Henning Trappe1, Guido Gierse1, Juergen Pruessmann1
(1) TEEC, Isernhagen, Germany
Imaging in complex geology environments faces numerous problems like rapid lateral changes, discontinuous reflectors, a high noise level, and multiple contamination. Reliable velocity models often cannot be defined, neither in time nor in depth, since primary reflections are hardly visible in the prestack data, or cannot be discriminated from multiples.
Macro-model independent imaging could represent an approach to reduce these difficulties. The Common Reflection Surface (CRS) stacking technique offers several advantages with respect to the conventional NMO/DMO processing:
- No velocity model is required. However, available velocity information may be used as a constraint.
- The CRS stacking parameters are automatically determined from the seismic data for each point of the stack. This local adaptation optimizes the image of strong structure and velocity changes.
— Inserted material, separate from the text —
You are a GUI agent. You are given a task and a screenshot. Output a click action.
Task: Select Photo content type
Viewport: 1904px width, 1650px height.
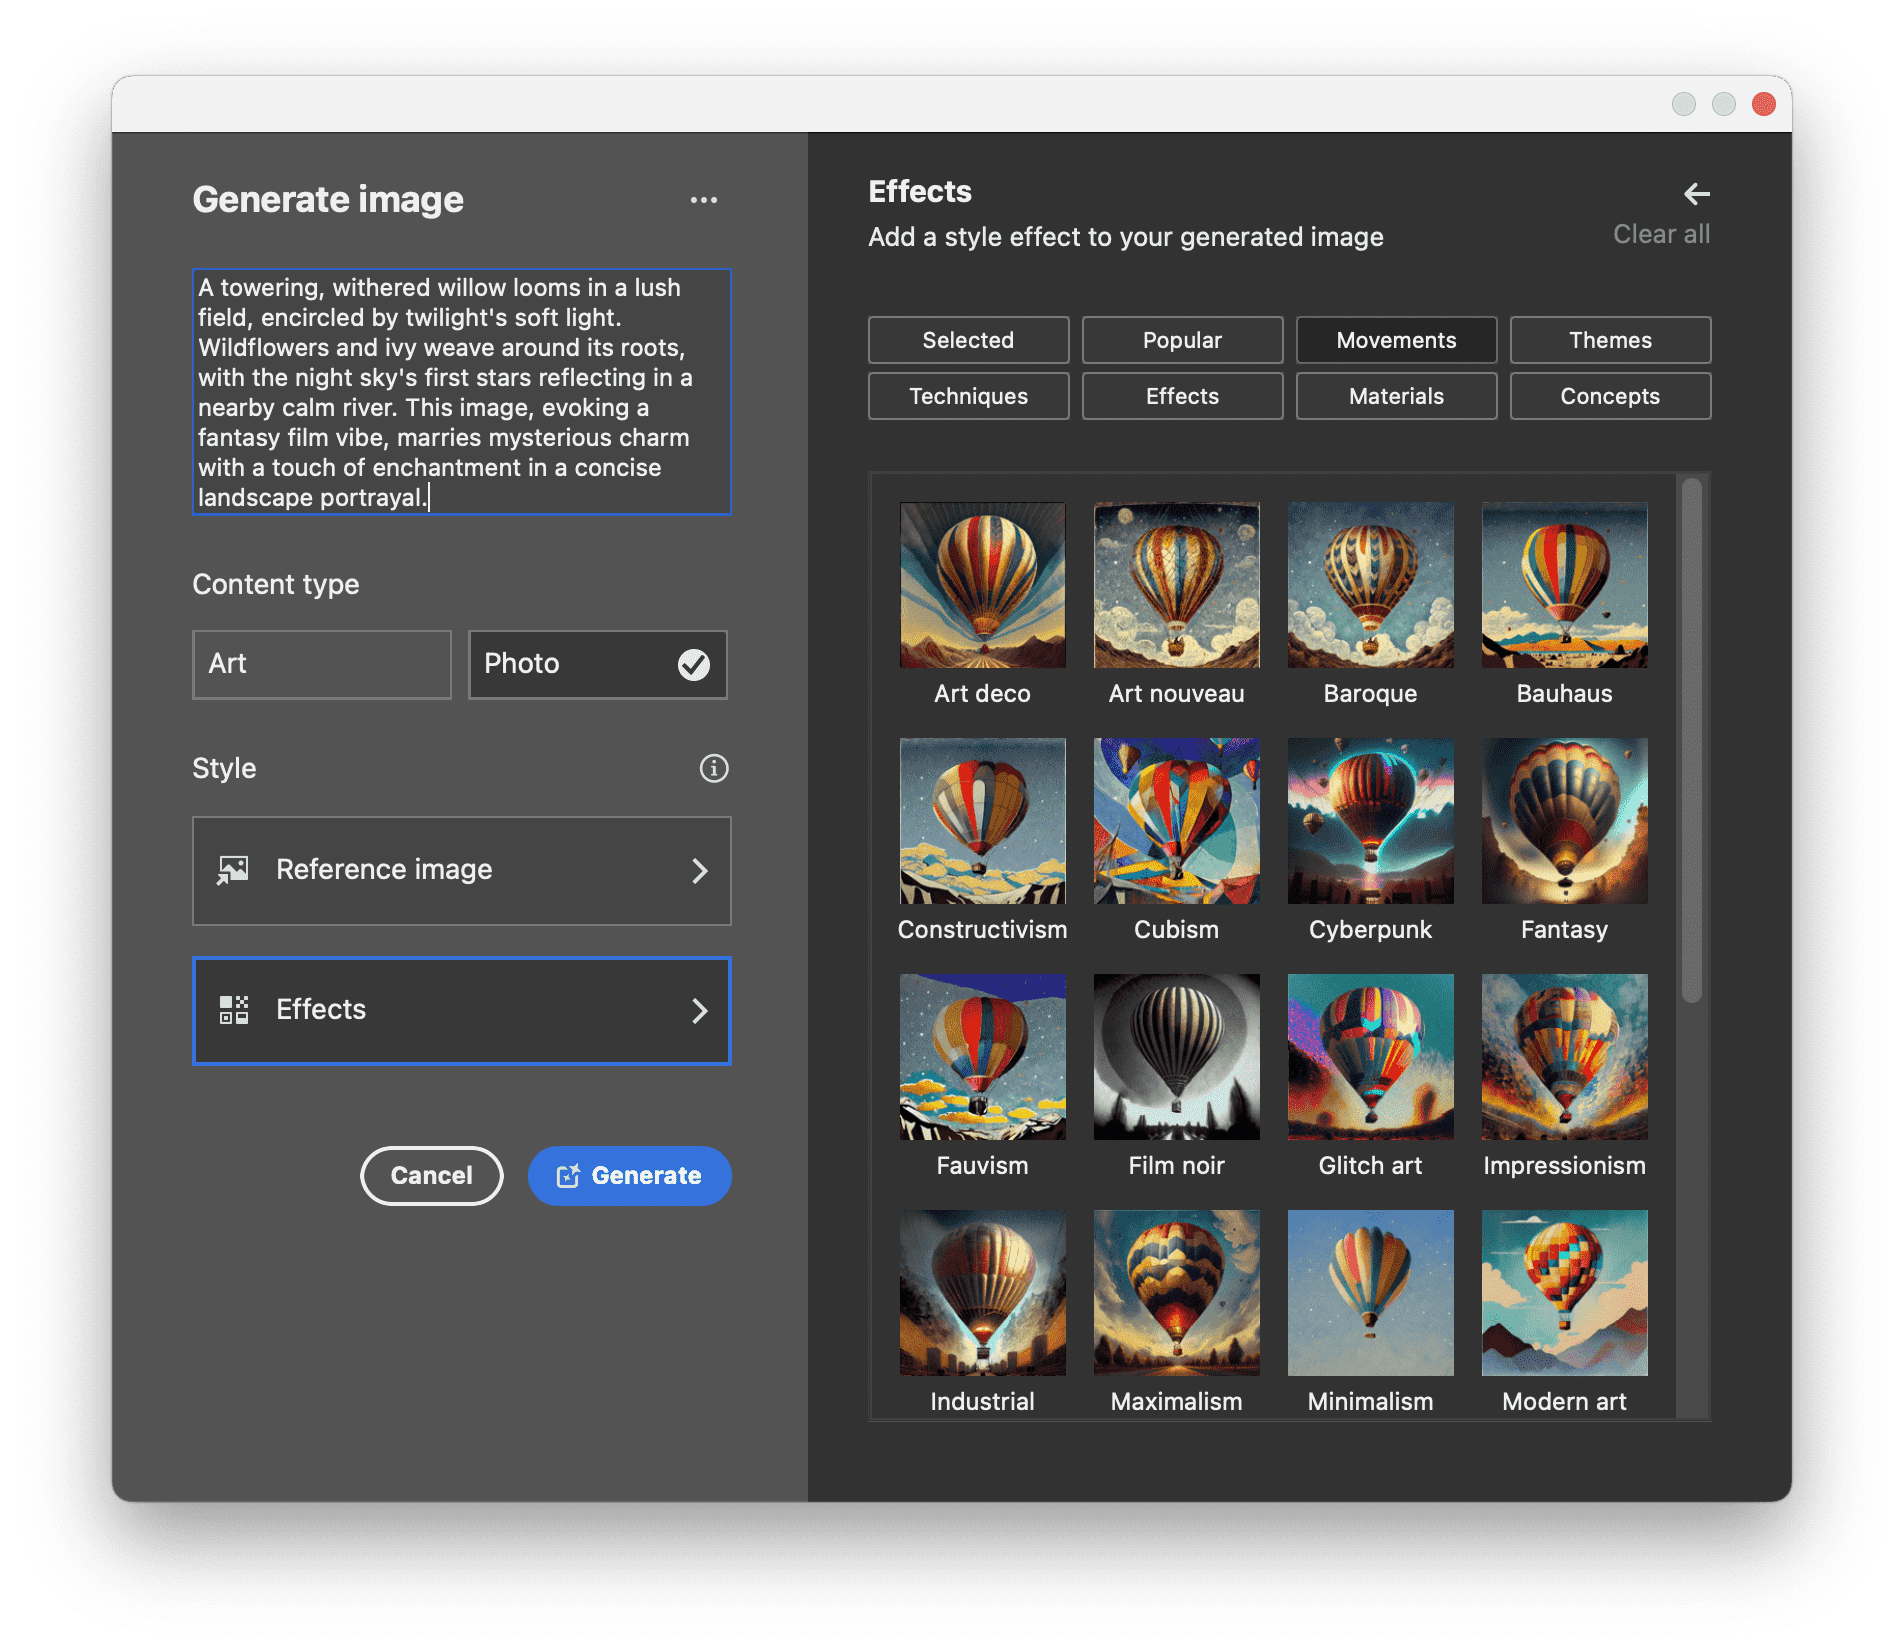point(580,664)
- The hyperbolic stacking surfaces extend across several CMP locations. The resulting high fold leads to a strongly increased signal-to-noise ratio.
- The CRS method assumes subsurface reflectors that are characterized by local dip and curvature. This leads to an enhanced imaging of curved and dipping structures.
Application examples show an improved image of complex geology by the CRS method in comparison to conventional imaging. Poststack depth migration of the CRS stack produces a high-resolution depth section, that can be superior to prestack depth migration results in data environments that do not allow a reliable velocity model building.